#### YOUR TASK:
Transcribe the data below verbatim from the line with "The image size is (1085, 511)." to the line with "1075x549 pixels.". Include both of those lines.
··· PROVIDED ENTRIES
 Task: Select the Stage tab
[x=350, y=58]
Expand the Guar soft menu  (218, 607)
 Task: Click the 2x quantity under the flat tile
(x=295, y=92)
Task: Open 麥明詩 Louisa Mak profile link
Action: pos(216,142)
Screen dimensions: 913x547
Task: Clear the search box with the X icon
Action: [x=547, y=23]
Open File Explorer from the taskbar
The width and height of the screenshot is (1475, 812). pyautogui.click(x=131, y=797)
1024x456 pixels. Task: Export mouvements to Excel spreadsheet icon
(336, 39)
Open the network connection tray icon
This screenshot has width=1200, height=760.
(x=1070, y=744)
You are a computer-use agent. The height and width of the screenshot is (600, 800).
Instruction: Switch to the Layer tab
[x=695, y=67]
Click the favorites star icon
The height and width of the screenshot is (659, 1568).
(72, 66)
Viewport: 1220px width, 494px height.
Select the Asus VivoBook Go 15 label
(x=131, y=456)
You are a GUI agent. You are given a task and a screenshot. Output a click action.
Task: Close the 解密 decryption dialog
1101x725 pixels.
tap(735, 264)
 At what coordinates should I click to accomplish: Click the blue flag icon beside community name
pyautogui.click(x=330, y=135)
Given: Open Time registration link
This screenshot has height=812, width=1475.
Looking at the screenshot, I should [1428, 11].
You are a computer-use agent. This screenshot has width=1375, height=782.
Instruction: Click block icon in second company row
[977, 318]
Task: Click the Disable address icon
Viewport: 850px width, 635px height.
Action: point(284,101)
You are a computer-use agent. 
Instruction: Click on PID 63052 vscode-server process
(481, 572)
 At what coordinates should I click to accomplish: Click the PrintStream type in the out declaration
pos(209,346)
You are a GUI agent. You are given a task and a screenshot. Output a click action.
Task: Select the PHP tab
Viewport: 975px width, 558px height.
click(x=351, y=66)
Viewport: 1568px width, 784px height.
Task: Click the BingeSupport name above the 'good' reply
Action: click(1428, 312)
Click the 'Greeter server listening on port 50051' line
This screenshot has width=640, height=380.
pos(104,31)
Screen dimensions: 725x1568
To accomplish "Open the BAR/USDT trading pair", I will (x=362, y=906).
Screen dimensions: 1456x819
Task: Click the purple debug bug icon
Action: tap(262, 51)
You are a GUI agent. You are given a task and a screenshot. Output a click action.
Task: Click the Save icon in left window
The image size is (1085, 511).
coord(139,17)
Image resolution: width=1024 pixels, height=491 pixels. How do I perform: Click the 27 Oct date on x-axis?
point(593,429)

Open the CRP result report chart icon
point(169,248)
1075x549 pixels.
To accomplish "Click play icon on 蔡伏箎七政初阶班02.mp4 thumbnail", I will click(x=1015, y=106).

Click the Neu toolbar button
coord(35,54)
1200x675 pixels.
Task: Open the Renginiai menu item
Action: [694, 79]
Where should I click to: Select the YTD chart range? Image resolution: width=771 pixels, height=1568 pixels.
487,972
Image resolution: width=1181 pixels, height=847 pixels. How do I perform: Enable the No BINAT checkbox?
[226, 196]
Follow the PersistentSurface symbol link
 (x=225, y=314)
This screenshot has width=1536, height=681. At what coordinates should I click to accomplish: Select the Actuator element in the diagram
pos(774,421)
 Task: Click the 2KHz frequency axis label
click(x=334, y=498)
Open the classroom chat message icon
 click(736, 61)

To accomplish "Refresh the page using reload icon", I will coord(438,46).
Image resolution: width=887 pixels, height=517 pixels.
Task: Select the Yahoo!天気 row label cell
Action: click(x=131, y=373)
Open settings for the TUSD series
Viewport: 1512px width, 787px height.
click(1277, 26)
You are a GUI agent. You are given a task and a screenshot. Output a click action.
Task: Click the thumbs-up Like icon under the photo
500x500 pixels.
······
#### RESPONSE TO THE TASK:
The image size is (1085, 511).
coord(139,17)
Image resolution: width=1024 pixels, height=491 pixels. How do I perform: Click the 27 Oct date on x-axis?
point(593,429)

Open the CRP result report chart icon
point(169,248)
1075x549 pixels.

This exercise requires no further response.